À l’aube de la période des examens : une pilule, une petite granule.

Le fait n’est ni récent ni inconnu : les étudiants d’université sont stressés. Cela peut être dû à plusieurs facteurs comme la volonté de réussir ou encore un emploi en parallèle des études. Bien que certaines personnes perçoivent le stress comme bénéfique (il nous pousserait à atteindre nos objectifs), il ne faut pas négliger les conséquences négatives sur notre santé physique et mentale. En effet, le stress peut avoir des effets négatifs à long terme sur notre cerveau ; il est également une cause potentielle du diabète, en plus de favoriser l’hypertension et d’affaiblir, voire de supprimer, le système immunitaire. 

Société oblige
Nous sommes tous accablés plus ou moins fortement par le stress, et ceci ne remonte pas à l’avènement des technologies : les hommes préhistoriques, par exemple, devaient combattre toutes sortes de prédateurs pour assurer leur survie. Les causes du stress ont sans aucun doute changé au fil des siècles, mais il façonne toujours notre existence. Les étudiants sont parmi les groupes de personnes les plus exposés au stress. Lorsque l’on pense que notre vie peut être déterminée par ces quelques années cruciales passées aux études, que ce sont les premières pierres de notre fondation future, il est difficile de prendre les choses à la légère. « Les études me stressent parce que j’ai l’impression de devoir être le meilleur dans ce que je fais », explique Nicolas, un étudiant au bac en bioinformatique à l’Université de Montréal. Le docteur Ted Baker, directeur du Counselling Service de McGill, abonde dans le même sens : « La société agit sur le stress. De nos jours, la croyance populaire est qu’il faut réussir dans ses études, si on veut réussir plus tard. »
Par ailleurs, les frais associés aux études universitaires poussent plusieurs étudiants à travailler à l’extérieur de leurs études. Ces heures passées à travailler le sont souvent au détriment de celles consacrées aux études, ce qui a comme conséquence d’augmenter le stress, l’étudiant devant mieux gérer son temps. « J’ai un emploi à temps partiel et je fais un stage non crédité depuis huit mois avec un de mes professeurs, convaincu que je ne dois pas « rater » cette opportunité. Je travaille donc de dix à vingt heures par semaine. Je n’ai pas le temps de faire autre chose et mes notes ne sont même pas indicatives de l’effort que je consens pour mes cours.
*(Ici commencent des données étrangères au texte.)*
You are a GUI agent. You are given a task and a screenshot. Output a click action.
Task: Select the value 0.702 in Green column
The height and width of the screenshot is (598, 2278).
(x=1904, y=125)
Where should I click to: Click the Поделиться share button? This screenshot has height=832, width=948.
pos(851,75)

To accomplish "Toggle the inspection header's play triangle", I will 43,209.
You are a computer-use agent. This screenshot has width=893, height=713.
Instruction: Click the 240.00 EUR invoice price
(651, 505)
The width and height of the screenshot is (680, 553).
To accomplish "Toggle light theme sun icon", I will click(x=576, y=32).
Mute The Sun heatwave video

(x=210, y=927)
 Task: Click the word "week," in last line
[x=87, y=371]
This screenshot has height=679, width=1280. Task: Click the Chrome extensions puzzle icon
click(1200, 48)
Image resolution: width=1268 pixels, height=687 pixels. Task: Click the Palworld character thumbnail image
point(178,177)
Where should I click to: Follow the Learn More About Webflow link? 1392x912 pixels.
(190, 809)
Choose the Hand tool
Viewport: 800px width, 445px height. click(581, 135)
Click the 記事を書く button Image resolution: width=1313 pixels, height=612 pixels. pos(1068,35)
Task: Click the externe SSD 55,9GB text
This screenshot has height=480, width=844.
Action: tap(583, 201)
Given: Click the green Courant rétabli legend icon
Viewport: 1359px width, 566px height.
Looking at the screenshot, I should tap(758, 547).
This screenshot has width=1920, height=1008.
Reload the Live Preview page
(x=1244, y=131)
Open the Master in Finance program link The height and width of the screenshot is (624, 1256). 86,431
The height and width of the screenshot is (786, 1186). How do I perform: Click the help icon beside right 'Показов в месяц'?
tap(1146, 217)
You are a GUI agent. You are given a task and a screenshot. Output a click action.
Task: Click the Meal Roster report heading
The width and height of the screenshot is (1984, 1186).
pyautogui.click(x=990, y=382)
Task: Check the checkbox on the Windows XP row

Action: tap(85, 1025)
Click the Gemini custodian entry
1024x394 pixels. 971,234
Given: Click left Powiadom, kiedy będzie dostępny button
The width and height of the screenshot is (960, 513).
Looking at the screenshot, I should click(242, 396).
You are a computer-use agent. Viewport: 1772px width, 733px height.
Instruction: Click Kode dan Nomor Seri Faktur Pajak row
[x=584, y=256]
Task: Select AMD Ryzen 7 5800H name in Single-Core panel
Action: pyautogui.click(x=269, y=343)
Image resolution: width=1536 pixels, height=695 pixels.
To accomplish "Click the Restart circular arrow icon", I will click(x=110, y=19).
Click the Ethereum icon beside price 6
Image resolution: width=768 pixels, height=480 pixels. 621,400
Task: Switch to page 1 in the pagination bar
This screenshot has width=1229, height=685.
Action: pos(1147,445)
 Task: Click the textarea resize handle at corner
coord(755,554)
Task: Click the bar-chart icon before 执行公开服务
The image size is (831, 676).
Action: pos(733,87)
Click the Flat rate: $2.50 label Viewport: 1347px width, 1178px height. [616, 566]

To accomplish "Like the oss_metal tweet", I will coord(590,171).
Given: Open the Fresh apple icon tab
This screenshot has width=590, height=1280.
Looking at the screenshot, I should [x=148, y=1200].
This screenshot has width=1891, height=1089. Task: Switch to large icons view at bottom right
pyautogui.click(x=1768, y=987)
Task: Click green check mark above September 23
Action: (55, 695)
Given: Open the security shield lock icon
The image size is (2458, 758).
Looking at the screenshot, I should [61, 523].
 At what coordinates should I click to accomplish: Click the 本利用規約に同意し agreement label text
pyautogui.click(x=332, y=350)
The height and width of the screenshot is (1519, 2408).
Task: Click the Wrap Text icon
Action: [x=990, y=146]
Je deviens malgré moi un reclus social ! », explique Nicolas.
Pour ceux qui quittent le nid familial pour poursuivre leurs études universitaires, cela entraîne évidemment de nouvelles responsabilités, tout en devant maintenir un haut niveau de performance académique. Lorsqu’une personne manque de ressources, qu’elle se sent dépassée, que ce soit une impression ou une situation précaire réelle, ceci augmente son stress. Les étudiants se sentent souvent submergés par la quantité de travaux à remettre, les examens à préparer, et si on ajoute un loyer et des études à payer, il n’est pas surprenant que certains d’entre eux se
dépourvus de moyens. « Je me réveille avec peu d’intérêt pour quoi que ce soit, je me sens comme une machine, je suis triste et je manque d’assurance », confie Paul. « Les étudiants qui viennent à McGill sont habitués à être des premiers de classe, et la situation change souvent lorsqu’ils commencent leurs études universitaires. La charge de travail augmente, ainsi que les responsabilités, et cela en rend plusieurs anxieux » précise Dr Baker qui en rencontre plusieurs dans cette situation au Counselling Service.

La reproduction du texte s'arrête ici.